When Brent Anderson was at UCSB he sang in the ensemble known as Schubertians, singing classical lieder. And while his career path took him into insurance and finance, he still yearned for the power of song, something at the same time more challenging than 18th century classical vocal works and less rarified.
His answer would be barbershop quartet.
“To be a solo singer is one thing, but to blend and harmonize with three other people is another, very complex, thing,” he says. “When I first discovered barbershop I thought it was fun. But then I discovered it was as challenging as anything I’d ever sung.” He quotes rock musician Ben Folds, who called barbershop the “black belt of vocal jazz.”
Mr. Anderson’s quartet Pacific Sound returns for its annual – since 1999 – fundraiser concert “Postcards Through Time” at the New Vic this Saturday, and it is bringing other proponents of the classically American sound to share the stage. Along with Pacific Sound, the line-up includes the all-female Carpe Diem, a newly formed ensemble who are heading off to this year’s Sweet Adeline competition. (Yes, there are state, nationals and internationals for barbershop groups, and America counts around 900 groups in total).
Rounding out the evening will be a new mixed-voice quartet called Ready Willing and Mabel, who will be backed by a 20-piece, red fez and bowtie-wearing big band called the Rockin’ Moroccans. You could say this is a genre with a sense of humor.
“People still think of it as an old man’s type of thing,” Mr. Anderson says. “And maybe across the nation the average age of barbershop is 50-55. But all the stuff that’s out there like American Idol and various singing contests, the fastest growing demographic is 19-29.” In fact two of the men in his group are in their mid-20s, both graduate students at UCSB.

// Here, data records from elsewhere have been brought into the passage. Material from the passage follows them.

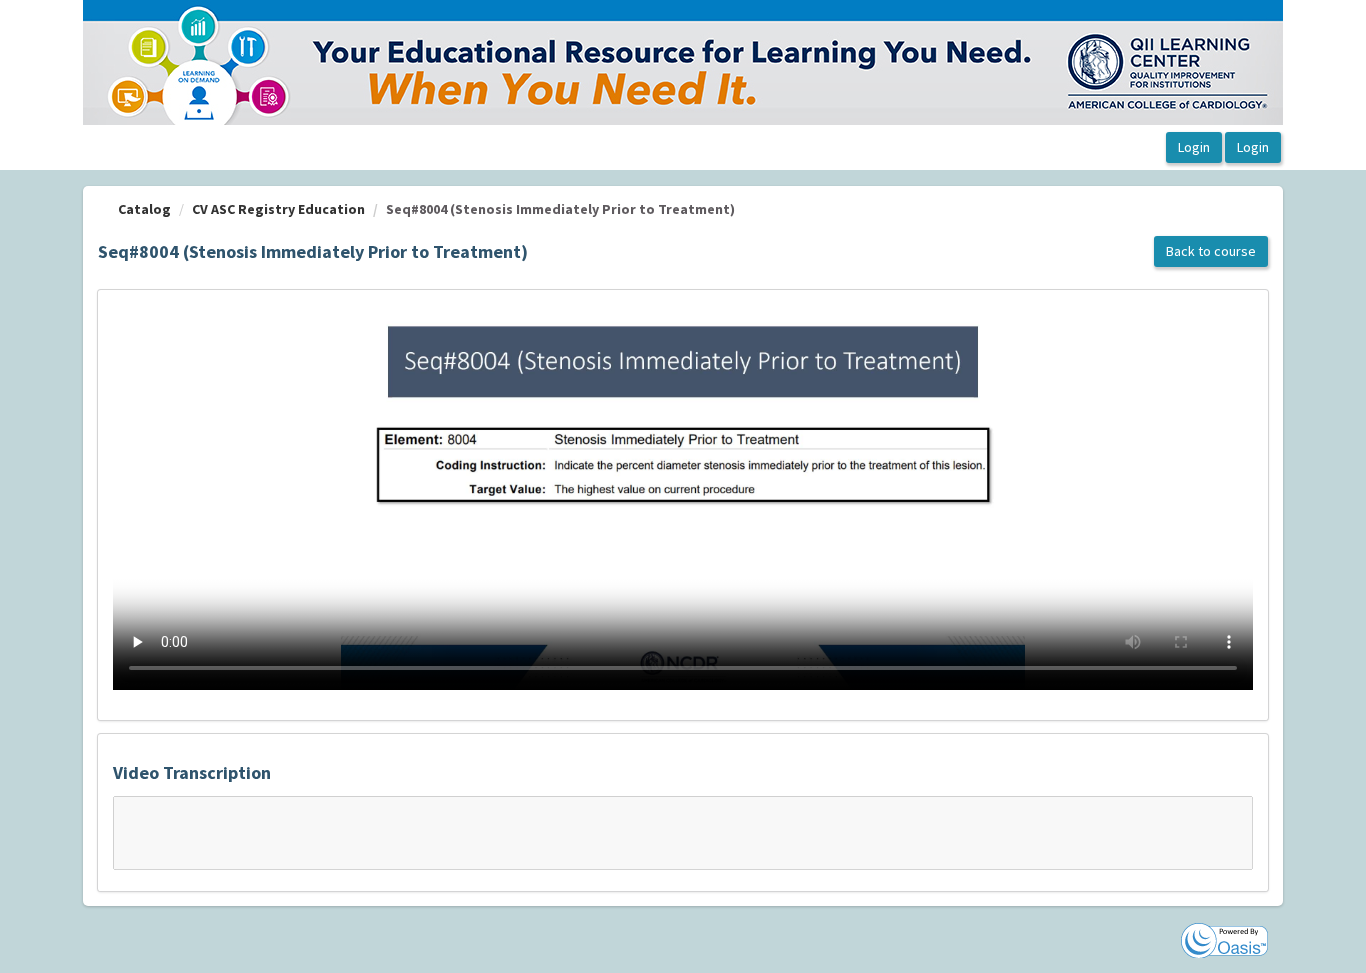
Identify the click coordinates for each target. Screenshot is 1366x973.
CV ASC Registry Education (278, 209)
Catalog (144, 209)
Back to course (1211, 251)
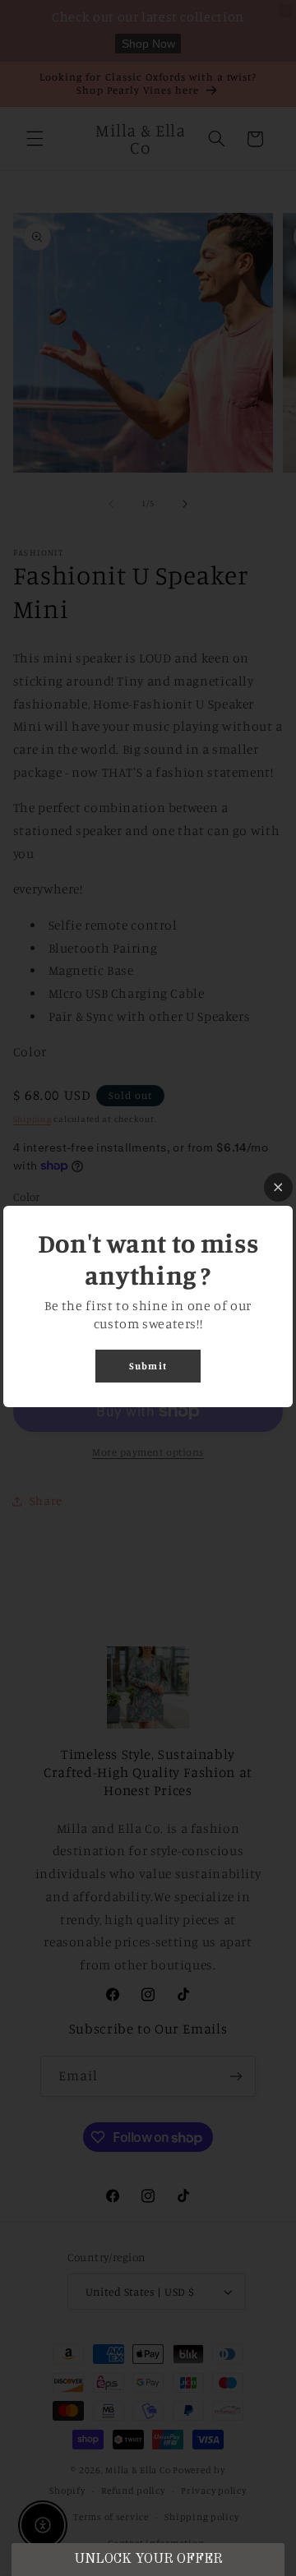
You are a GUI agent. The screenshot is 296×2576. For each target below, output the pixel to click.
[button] (148, 2559)
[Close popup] (278, 1187)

Those two, Max Fisch and Michael Gaultois, loved the experience so much that they brought in six more members from their colleagues at the university.

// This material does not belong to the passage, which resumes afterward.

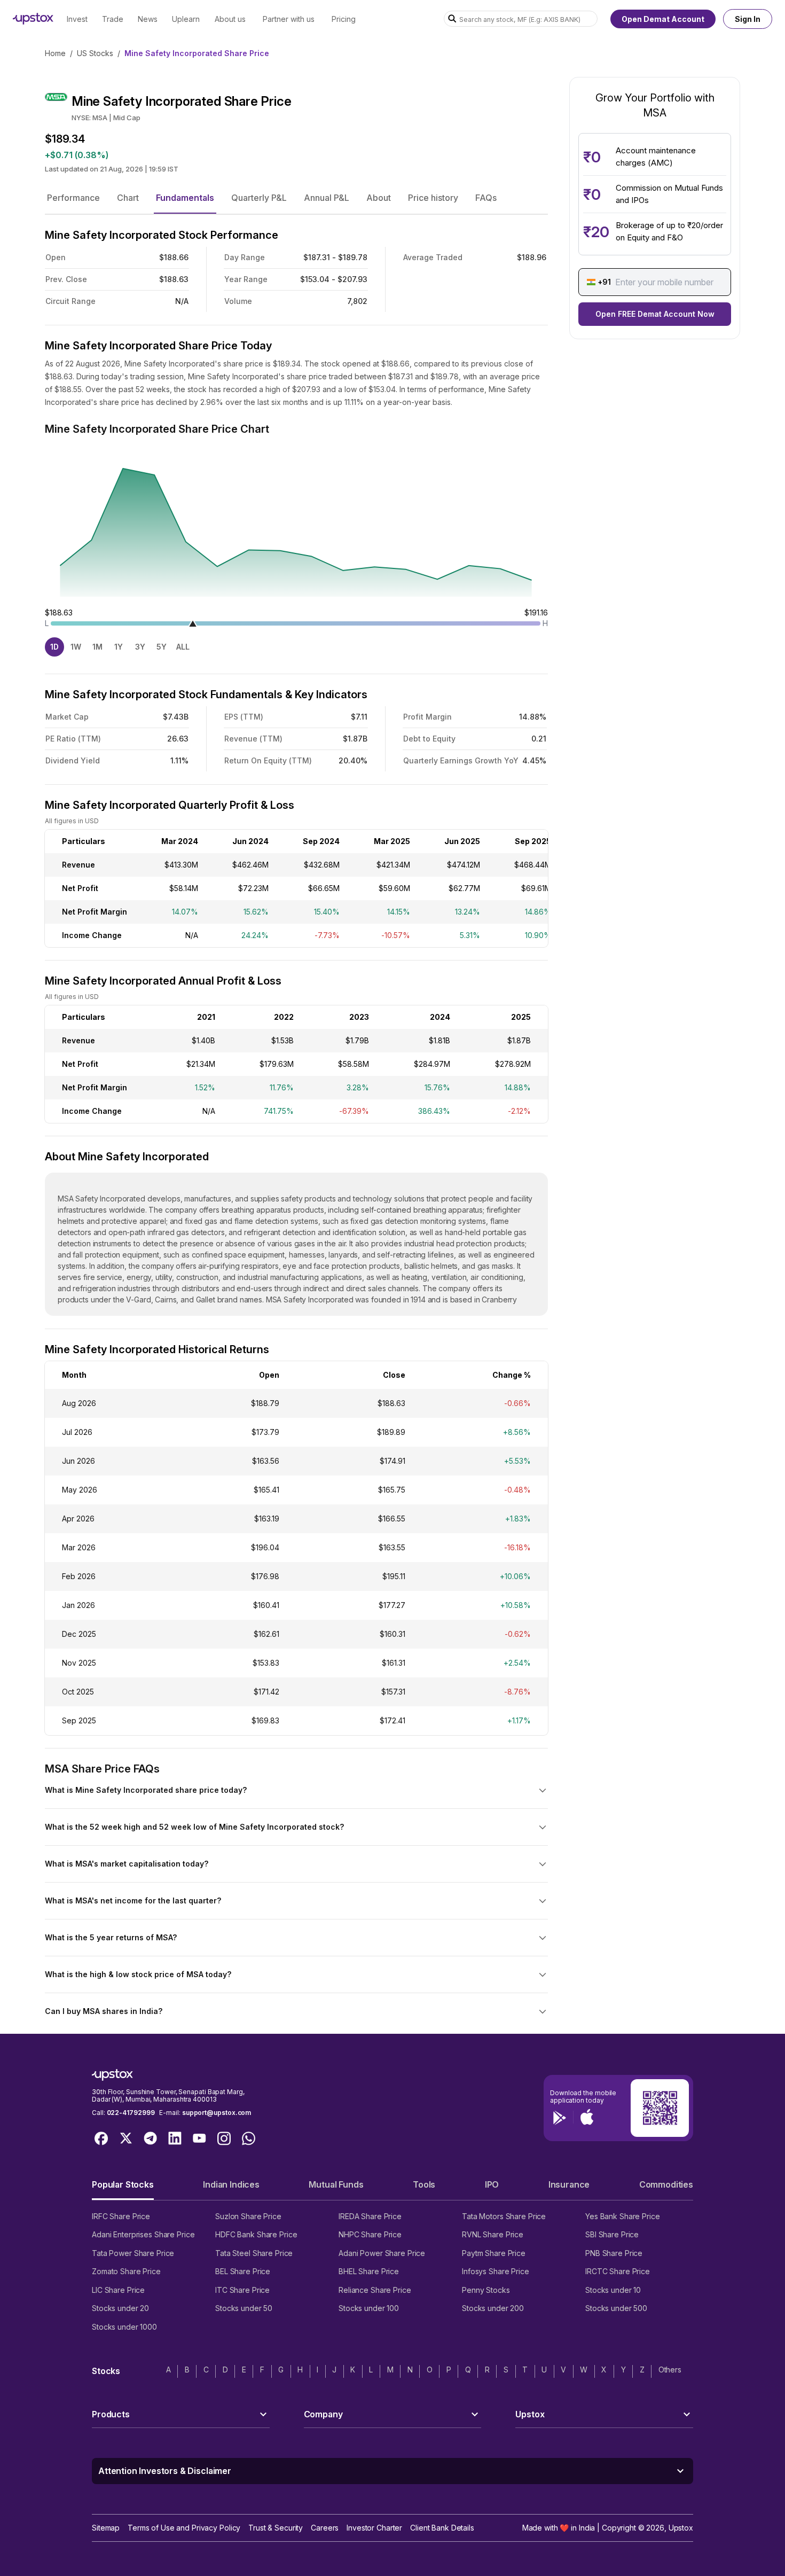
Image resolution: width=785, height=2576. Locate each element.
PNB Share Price (613, 2253)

In terms of music theory, it is the barbershop harmonies’ lack of dissonance and constant resolution of the chord that makes it pleasant to the ear. But it’s also the lack of dissonance that ages it – jazz introduced a universe of minor-sevenths, and more to the twentieth century, and we’re still feeling the shockwaves.
Yet, the thrill of those magical harmonies continues today. University groups regularly take current pop and rock hits and re-arrange them for a cappella delivery, from Adele’s “Rolling in the Deep” to Guns ‘n Roses’ “Sweet Child O’ Mine.” The art form is healthy, no doubt.
Saturday’s concert is more of a nostalgia trip than a rock show, however, and will appeal to those who love the sound of yesteryear. But in a venue like the New Vic, the sound promises to be as overwhelming as it was 100 years ago.
“I have learned so much more about music now in barbershop than I did in (classical chorus),” he says. “Most people who come to barbershop come to it from another style of music. Maybe that’s high school chorus, or classical, or vocal. Barbershop is easy to listen to and enjoy.”
Postcards Through Time
When: 2 p.m. and 7:30 p.m. Saturday
Where: The New Vic, 33 W. Victoria St.
Information: 800-353-1632, www.pacificsoundchorus.org.